Şampiy10
Magazin
Gündem

GEZİ-YORUM

.

ABONE OL
Vatan Haber


Gezi’de neler oluyor? Gitmeyenlerden dinlerseniz, anarşik bir şeyler oluyor. Hatta devrim hazırlıkları yapılıyor. Tehlikeli örgütler yuvalanıyor, marjinal gruplar bir takım işler çeviriyor...

Eğer Gezi Parkı’na giderseniz, insanların, özlemini çektiği bir Türkiye’nin minyatürünü oluşturma gayretini görürsünüz. Her yer çadır ve piknik yeri. Herkes samimi olarak birbiriyle ilgili. Sözü olup da içine atmış ne çok insan varmış meğer! Kabul görmenin, özgürce kendini ifade etmenin hafifliği herkesin üstünde bir meltem gibi esiyor. Parka gelen destekçiler, bu rûzgâra kendini kaptırıyor hemen. Şarkılar, danslar, tiyatro eksik olmuyor.
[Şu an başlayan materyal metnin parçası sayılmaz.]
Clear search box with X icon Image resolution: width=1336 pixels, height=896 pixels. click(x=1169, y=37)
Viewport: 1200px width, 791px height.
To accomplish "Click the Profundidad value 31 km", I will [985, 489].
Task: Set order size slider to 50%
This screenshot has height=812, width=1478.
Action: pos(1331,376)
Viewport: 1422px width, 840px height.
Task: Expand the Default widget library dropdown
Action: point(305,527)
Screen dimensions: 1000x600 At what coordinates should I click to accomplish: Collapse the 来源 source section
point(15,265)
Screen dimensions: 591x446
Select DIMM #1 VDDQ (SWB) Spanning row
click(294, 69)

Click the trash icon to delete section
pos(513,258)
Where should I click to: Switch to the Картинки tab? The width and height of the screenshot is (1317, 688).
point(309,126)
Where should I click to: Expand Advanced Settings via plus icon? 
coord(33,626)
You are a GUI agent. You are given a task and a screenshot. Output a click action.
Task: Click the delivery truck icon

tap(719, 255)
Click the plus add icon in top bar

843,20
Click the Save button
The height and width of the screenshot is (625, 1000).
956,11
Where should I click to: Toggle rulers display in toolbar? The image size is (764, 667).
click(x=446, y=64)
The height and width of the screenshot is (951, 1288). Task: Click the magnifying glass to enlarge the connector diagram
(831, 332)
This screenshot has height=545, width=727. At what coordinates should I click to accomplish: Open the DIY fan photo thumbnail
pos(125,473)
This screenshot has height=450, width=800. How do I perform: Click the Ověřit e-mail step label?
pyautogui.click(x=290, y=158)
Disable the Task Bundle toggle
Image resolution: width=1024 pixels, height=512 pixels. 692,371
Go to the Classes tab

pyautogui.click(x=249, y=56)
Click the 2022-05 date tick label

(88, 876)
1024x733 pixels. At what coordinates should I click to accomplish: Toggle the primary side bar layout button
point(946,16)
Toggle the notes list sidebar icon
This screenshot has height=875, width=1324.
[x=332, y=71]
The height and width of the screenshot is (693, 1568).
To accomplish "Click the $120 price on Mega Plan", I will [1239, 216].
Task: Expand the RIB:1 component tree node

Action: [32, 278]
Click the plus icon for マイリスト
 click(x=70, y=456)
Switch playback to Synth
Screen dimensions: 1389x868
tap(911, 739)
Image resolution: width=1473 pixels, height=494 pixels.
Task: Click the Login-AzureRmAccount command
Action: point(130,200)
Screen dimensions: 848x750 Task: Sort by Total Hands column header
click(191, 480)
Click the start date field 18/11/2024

Süreçle ilgili açıklamalar yapan yetkililer televizyonda konuşma yaparken, Gezi Parkı, orta yerine indirilmiş kocaman bir piyanonun etrafında toplanmış binlerce destekçisiyle müziğin tadını çıkarıyor. Yabancı müzisyenler de bu muhteşem enerjinin cazibesiyle, unutulmaz performanslar sergiliyor. Böyle ânlarda, insanlar lâfın gelişi değil, gerçekten mutluluktan ağlıyor. Kısaca, kim, nasıl aktarmaya çalışırsa çalışsın, Gezi Parkı en güzel günlerini yaşıyor.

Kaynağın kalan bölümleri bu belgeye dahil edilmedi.